History

United States
- Name: John Mitchell
- Namesake: John Mitchell
- Owner: War Shipping Administration (WSA)
- Operator: States Marine Corp.
- Ordered: as type (EC2-S-C1) hull, MCE hull 311
- Awarded: 1 May 1941
- Builder: Bethlehem-Fairfield Shipyard, Baltimore, Maryland
- Cost: $1,056,991
- Yard number: 2061
- Way number: 12
- Laid down: 28 July 1942
- Launched: 7 September 1942
- Sponsored by: Mrs. John Green
- Completed: 19 September 1942
- Identification: Call sign: KHJL; ;
- Fate: Laid up in the National Defense Reserve Fleet, Beaumont, Texas, 11 June 1948; Sold for scrapping, 15 February 1967, withdrawn from fleet, 18 May 1967;

General characteristics
- Class & type: Liberty ship; type EC2-S-C1, standard;
- Tonnage: 10,865 LT DWT; 7,176 GRT;
- Displacement: 3,380 long tons (3,434 t) (light); 14,245 long tons (14,474 t) (max);
- Length: 441 feet 6 inches (135 m) oa; 416 feet (127 m) pp; 427 feet (130 m) lwl;
- Beam: 57 feet (17 m)
- Draft: 27 ft 9.25 in (8.4646 m)
- Installed power: 2 × Oil fired 450 °F (232 °C) boilers, operating at 220 psi (1,500 kPa); 2,500 hp (1,900 kW);
- Propulsion: 1 × triple-expansion steam engine, (manufactured by General Machinery Corp., Hamilton, Ohio); 1 × screw propeller;
- Speed: 11.5 knots (21.3 km/h; 13.2 mph)
- Capacity: 562,608 cubic feet (15,931 m^{3}) (grain); 499,573 cubic feet (14,146 m^{3}) (bale);
- Complement: 38–62 USMM; 21–40 USNAG;
- Armament: Varied by ship; Bow-mounted 3-inch (76 mm)/50-caliber gun; Stern-mounted 4-inch (102 mm)/50-caliber gun; 2–8 × single 20-millimeter (0.79 in) Oerlikon anti-aircraft (AA) cannons and/or,; 2–8 × 37-millimeter (1.46 in) M1 AA guns;

= SS John Mitchell (1942) =

Liberty ship of WWII

SS John Mitchell was a Liberty ship built in the United States during World War II. She was named after John Mitchell, an American labor leader and president of the United Mine Workers of America from 1898 to 1908.

==Construction==
John Mitchell was laid down on 28 July 1942, under a Maritime Commission (MARCOM) contract, MCE hull 311, by the Bethlehem-Fairfield Shipyard, Baltimore, Maryland; she was sponsored by Mrs.
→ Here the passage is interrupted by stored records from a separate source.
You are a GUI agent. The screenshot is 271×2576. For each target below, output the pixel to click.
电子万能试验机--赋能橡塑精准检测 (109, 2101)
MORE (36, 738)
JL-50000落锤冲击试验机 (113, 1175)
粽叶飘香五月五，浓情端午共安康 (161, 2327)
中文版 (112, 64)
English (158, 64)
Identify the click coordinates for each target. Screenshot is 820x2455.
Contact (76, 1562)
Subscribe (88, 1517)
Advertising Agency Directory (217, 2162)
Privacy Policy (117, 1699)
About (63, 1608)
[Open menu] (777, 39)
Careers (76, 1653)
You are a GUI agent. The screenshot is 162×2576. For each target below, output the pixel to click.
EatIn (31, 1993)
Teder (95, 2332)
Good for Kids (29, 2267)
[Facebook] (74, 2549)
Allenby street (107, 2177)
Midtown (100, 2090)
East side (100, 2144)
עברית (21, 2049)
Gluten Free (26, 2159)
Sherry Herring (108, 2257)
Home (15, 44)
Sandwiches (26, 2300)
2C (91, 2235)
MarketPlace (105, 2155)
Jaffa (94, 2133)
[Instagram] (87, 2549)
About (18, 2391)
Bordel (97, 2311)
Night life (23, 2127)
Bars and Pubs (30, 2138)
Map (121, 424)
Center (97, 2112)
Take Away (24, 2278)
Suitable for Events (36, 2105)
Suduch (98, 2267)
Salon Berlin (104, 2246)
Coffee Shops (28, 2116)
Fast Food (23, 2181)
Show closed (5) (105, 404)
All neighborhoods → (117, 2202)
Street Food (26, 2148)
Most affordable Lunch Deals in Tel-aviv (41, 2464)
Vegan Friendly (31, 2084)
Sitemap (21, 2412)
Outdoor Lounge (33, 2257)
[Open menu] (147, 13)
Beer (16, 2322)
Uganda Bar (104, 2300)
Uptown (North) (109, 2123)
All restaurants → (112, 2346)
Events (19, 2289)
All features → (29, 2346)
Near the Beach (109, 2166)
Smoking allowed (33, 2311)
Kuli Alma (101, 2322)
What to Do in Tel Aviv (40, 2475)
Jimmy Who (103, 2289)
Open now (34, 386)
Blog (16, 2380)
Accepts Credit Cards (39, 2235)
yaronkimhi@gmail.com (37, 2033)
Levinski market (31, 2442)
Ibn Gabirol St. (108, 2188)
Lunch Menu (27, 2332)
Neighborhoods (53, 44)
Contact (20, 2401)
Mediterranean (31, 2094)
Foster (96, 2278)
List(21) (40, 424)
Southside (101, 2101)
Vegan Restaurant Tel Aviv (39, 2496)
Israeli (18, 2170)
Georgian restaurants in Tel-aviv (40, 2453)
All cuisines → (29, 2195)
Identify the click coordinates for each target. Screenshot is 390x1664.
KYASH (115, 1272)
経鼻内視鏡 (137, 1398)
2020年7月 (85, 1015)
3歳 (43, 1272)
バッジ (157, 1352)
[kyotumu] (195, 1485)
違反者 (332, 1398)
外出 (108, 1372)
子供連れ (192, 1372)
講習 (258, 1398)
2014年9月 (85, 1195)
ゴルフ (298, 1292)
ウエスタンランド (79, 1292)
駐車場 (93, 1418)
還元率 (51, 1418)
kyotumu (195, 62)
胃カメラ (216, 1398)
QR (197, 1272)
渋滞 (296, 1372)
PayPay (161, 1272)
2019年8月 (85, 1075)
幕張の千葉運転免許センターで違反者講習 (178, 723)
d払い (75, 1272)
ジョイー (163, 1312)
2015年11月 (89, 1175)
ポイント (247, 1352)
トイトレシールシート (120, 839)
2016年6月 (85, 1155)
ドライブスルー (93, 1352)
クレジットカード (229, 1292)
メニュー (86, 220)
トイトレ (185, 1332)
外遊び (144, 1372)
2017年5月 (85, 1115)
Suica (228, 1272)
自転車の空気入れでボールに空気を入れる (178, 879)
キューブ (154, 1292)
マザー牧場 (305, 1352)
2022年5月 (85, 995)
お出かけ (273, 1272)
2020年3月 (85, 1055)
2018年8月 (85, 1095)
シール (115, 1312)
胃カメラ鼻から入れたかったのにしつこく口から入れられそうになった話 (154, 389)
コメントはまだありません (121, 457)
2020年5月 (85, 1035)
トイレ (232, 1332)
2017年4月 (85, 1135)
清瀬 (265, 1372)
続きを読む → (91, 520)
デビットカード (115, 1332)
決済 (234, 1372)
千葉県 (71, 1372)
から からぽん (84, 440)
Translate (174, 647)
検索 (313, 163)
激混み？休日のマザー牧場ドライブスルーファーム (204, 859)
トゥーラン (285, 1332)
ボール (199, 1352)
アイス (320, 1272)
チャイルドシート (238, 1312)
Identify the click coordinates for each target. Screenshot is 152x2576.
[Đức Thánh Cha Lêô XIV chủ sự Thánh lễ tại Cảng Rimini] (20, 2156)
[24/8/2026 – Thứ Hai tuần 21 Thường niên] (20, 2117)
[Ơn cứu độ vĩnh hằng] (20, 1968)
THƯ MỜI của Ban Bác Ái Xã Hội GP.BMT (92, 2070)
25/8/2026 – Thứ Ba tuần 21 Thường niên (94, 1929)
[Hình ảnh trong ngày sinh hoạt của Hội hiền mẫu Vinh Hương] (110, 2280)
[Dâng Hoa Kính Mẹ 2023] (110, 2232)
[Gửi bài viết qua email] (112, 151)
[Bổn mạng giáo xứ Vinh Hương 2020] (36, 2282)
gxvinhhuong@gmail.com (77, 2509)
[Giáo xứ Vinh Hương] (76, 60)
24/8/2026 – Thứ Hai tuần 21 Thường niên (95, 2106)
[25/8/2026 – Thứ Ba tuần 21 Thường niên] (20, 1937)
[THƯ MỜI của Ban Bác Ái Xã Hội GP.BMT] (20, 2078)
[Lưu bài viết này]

John Green, the wife of the president of IUMSWA), and was launched on 7 September 1942.

==History==
She was allocated to States Marine Corp., on 19 September 1942. On 11 June 1948, she was laid up in the National Defense Reserve Fleet, Beaumont, Texas. On 15 February 1967, she was sold for scrapping to Southern Scrap Material Co., for $45,000. She was removed from the fleet on 18 May 1967.